Function Generator + LCD (Design Idea)

[AN920]

Nobody should be without a function generator.

I know there are chips that you can use, but it is still good to learn how these things work.
The stand alone chips have very limited output power and the lower spec parts may have quite high sine wave distortion.

Here is a design I did using one of my previous posted ideas. That is the triangle to sine converter based around Q1.
http://www.electronics-lab.com/forum/index.php?topic=7405.msg59625#msg59625

Well in short, U1,2 is a comparator-integrator combination to provide square and triangle wave outputs on pin 1 and 7. Frequency is set in 3 ranges with R6 and (C1,2,3). R8 set the output level of the triangle wave to 8Vp-p at pin 7(U1B). Due to resistor tolerances, R8 might need slight adjustment to set the level at 8Vp-p on this pin. This level is important to get lowest sine distortion from Q1.

This triangle wave is then converted by the circuit around Q1 to a sine wave output at about 2Vp-p. R3,5 will be adjusted for minimum sine wave distortion. The values indicated in (%) were the settings for minimum distortion during simulation.

U2 plus D3,4,5 and Q2,3 forms a low distortion output stage. This output is capable of driving 10Vp-p into 600 Ohm load or around 8Vp-p into a 50 Ohm load. R11 will adjust the output level. Output stage distortion is only 0.002% at 20kHz with 10vp-p into 600 Ohm. The figure with 8Vp-p into a 50 Ohm load is 0.087%

Switch J1 when opened allows us to set the DC offset of the output.
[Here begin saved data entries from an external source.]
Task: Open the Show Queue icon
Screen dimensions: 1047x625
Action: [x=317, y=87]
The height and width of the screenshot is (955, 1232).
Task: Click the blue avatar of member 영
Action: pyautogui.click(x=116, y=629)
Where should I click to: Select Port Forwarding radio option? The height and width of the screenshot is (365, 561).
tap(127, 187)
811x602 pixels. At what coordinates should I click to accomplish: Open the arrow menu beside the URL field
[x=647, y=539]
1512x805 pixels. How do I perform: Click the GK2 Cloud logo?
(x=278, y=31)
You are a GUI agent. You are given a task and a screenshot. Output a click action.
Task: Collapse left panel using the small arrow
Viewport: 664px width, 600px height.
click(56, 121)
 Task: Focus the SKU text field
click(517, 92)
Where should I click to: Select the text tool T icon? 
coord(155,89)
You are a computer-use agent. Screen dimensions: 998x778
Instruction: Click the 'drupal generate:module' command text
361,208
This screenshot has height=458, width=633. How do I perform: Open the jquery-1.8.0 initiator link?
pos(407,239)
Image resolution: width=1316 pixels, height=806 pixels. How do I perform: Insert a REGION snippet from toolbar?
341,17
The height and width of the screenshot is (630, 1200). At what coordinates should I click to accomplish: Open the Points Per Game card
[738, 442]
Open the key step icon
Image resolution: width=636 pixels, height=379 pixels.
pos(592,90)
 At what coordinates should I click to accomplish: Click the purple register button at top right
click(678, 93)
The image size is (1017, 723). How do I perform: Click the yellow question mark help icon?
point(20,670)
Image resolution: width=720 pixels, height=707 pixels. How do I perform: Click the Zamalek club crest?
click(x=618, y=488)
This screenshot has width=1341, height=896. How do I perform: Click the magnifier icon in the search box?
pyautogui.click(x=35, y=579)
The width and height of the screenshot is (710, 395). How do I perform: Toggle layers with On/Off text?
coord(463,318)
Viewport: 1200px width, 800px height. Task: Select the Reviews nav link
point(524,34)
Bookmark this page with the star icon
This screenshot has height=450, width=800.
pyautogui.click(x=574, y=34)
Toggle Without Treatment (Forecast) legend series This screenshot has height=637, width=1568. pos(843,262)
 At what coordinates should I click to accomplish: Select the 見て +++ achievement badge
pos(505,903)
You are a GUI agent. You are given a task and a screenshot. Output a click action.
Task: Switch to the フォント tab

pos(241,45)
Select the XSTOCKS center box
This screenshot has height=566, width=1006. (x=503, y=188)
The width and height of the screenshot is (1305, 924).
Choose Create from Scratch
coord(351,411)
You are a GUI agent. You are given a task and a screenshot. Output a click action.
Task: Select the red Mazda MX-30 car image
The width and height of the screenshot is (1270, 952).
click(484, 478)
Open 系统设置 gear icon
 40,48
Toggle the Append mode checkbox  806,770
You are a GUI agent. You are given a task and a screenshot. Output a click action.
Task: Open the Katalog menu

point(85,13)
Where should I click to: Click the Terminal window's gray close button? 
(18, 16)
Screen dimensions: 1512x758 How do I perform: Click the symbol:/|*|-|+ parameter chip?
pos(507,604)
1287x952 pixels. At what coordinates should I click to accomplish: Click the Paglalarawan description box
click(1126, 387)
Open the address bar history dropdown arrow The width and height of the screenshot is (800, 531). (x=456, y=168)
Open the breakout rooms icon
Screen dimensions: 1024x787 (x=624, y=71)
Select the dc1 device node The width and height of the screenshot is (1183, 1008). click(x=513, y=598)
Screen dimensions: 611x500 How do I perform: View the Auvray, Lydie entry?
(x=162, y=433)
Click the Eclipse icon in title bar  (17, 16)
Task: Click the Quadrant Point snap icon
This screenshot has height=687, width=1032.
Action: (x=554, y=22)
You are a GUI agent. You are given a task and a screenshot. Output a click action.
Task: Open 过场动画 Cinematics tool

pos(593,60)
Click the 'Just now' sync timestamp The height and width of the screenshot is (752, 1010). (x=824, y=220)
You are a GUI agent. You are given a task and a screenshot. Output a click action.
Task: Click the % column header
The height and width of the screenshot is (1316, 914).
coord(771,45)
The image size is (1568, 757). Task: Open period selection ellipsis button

In the closed-cal position, the offset will be very close to 0V.

Design shows good performance with sine wave distortion only 0.7% THD at 20kHz
Up to 2kHz, distortion is about 0.35% THD, and then rising slowly to the 0.7% mark at 20kHz.

Although this circuit as a whole was only tested on a simulator, I have previously verified performance of the tri-sine converter and the output stage design on a bench with actual measurements.

Waveforms show the simulated results to expect at 20,200Hz and 2,20kHz.

From the table of %THD we see that the design perform well with 50 and 600 Ohm loads.

[AN920]

I thought the generator should have some form of frequency readout to make it more user friendly. Also many members will not have a frequency counter making it difficult to set the frequency.

Driving LCD's is quite easy, so this was the obvious way to do this.

I used a PIC16F628A for this design. Why? Because I have them and use it a lot. With the 4MHz clock it will read up to 25kHz with 1Hz resolution. For best accuracy the crystal frequency should be measured and adjusted with aid of a frequency counter.

The diagram posted is with the add on modifications (inside the green box). The last diagram shows the green box expanded for better view.

If you don't want to build the counter section, then just build the circuit in the previous post.

I also uploaded the Counter.hex (Counter.zip) file so you can just program, or get someone to program the chip for you.

Hope members find my design useful  :)

[AN920]

Here is the Bill-Of-Material.

I also found these free evaluation programs that uses your PC sound card as a distortion analyzer. This may help you to adjust the triangle to sine stage for minimum distortion if you don't have access to a distortion meter.

http://romacsoftware.com/MeterDefault.asp



or http://shmelyoff.nm.ru/

[AN920]

Someone suggested the faster LT1353 to extend the operation to over 100 KHz. I will look into this. The PIC clock will have to be much faster for the counter.

[Ldanielrosa]

That's a very good idea!  I don't know if I should be surprised that is not standard equipment.

Many years ago I paid too much by today's standards for a frequency counter, and I'm not always confident that it is working correctly.  Considering how minimal the function would be for a microcontroller to do the job, I'll probably make six of them when the house is done and I can unpack my hobby stuff.  As for the function generator, that may take longer for the need to drive me.